Cardiff, Wales, GB · 2018–present · active
Panic Shack are a Cardiff punk band whose songs turn irritation, friendship, social pressure, and everyday absurdity into sharp, funny, fast-moving guitar music. Formed in 2018, the group came through the Welsh DIY scene with a sound that favors wiry riffs, shouted hooks, deadpan humor, and the kind of gang energy that makes small venues feel like pressure cookers. Their singles and self-titled debut material lean into punk's directness while leaving room for indie rock melody and conversational bite. Panic Shack write songs that often sound like arguments overheard on a night out, full of personality and quick turns rather than polished detachment. The band fits accepted scope through punk rock and garage punk, with a feminist and working-friendship edge that gives the music its character. Their performances have become a major part of their reputation, using choreography, crowd contact, and chaotic charm without losing the songs underneath. Panic Shack's strength is that they make punk feel local, current, and socially observant. The music is scrappy by design, but the hooks are deliberate, and the humor lands because the frustration behind it feels real.

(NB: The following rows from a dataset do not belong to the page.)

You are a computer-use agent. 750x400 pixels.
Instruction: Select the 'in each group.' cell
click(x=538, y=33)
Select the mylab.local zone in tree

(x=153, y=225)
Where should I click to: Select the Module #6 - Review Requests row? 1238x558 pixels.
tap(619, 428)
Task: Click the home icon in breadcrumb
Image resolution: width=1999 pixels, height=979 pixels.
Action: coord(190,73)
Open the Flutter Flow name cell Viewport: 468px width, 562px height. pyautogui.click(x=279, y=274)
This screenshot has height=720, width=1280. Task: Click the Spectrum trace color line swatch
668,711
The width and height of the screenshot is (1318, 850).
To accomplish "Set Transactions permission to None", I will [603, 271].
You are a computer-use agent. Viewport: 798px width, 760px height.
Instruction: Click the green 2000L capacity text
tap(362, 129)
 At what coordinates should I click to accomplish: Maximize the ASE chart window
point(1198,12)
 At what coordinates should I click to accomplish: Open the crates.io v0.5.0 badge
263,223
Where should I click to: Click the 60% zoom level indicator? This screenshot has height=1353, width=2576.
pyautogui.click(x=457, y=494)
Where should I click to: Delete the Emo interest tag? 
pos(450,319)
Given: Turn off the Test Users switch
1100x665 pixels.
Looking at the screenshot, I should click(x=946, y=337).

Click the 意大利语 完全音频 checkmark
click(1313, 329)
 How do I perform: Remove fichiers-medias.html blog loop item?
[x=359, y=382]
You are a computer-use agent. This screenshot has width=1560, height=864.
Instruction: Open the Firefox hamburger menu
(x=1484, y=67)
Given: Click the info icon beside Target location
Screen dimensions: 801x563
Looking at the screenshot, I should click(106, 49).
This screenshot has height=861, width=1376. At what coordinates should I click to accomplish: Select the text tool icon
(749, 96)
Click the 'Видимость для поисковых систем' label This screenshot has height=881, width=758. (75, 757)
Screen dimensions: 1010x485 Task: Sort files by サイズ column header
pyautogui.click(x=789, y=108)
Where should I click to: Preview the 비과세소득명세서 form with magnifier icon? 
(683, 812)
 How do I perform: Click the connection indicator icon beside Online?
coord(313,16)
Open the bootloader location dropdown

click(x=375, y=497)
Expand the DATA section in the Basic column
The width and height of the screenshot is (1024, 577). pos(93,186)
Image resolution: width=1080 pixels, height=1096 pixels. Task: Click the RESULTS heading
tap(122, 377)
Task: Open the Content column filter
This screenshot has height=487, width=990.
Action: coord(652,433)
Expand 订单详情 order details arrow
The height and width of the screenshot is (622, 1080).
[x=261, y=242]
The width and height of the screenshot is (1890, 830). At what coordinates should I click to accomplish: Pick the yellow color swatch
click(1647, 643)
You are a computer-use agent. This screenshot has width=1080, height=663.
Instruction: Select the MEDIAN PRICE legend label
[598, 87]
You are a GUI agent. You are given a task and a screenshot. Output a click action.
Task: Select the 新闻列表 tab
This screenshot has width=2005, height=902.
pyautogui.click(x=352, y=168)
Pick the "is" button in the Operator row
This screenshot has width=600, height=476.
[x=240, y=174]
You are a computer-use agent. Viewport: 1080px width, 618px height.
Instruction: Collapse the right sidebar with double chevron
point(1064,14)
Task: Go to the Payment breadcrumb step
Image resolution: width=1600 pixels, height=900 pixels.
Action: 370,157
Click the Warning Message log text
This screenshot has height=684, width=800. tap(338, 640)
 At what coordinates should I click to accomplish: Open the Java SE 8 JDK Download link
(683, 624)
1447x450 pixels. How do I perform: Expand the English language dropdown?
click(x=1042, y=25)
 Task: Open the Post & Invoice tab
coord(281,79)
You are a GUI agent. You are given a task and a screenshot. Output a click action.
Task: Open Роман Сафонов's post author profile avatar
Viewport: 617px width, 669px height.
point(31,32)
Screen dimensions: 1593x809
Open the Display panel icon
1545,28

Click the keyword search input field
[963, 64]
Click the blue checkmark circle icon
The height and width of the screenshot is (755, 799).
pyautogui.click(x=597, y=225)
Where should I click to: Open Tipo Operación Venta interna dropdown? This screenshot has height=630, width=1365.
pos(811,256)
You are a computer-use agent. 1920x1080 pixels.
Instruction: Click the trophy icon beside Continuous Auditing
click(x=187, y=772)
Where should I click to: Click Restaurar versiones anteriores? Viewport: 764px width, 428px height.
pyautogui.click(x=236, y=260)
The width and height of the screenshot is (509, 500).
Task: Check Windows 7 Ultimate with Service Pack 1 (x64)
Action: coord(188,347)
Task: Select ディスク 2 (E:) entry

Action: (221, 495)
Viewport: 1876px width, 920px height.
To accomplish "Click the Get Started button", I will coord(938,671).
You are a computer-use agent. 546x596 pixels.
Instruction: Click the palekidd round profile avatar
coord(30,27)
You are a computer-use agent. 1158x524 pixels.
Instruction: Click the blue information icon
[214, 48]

Dublin, IE · 2019–present · active
Sprints are a Dublin post-punk and garage punk band whose music turns anxiety, identity, anger, and self-examination into loud, serrated rock songs. Formed in 2019, the group quickly became one of Ireland's strongest new guitar acts, releasing early singles and EPs before the debut album Letter to Self brought wider attention in 2024. Karla Chubb's vocals and guitar give the band its emotional center, moving from spoken tension to full-throated release, while the rhythm section drives with a motorik force that connects post-punk discipline to garage punk abrasion. Sprints fit accepted scope through post-punk, garage punk, and noise rock. Their songs often address queer identity, mental health, social pressure, shame, and rage, but they avoid turning those subjects into flat slogans. Instead, the music makes inner conflict physical: bass lines churn, drums accelerate, guitars scrape, and choruses explode like pressure finally escaping. The band's strength is that vulnerability and aggression are not opposites. Sprints can sound exposed and combative at the same time, giving their records and live shows a sense of catharsis that feels earned. They make contemporary post-punk feel urgent, personal, and built for rooms full of motion.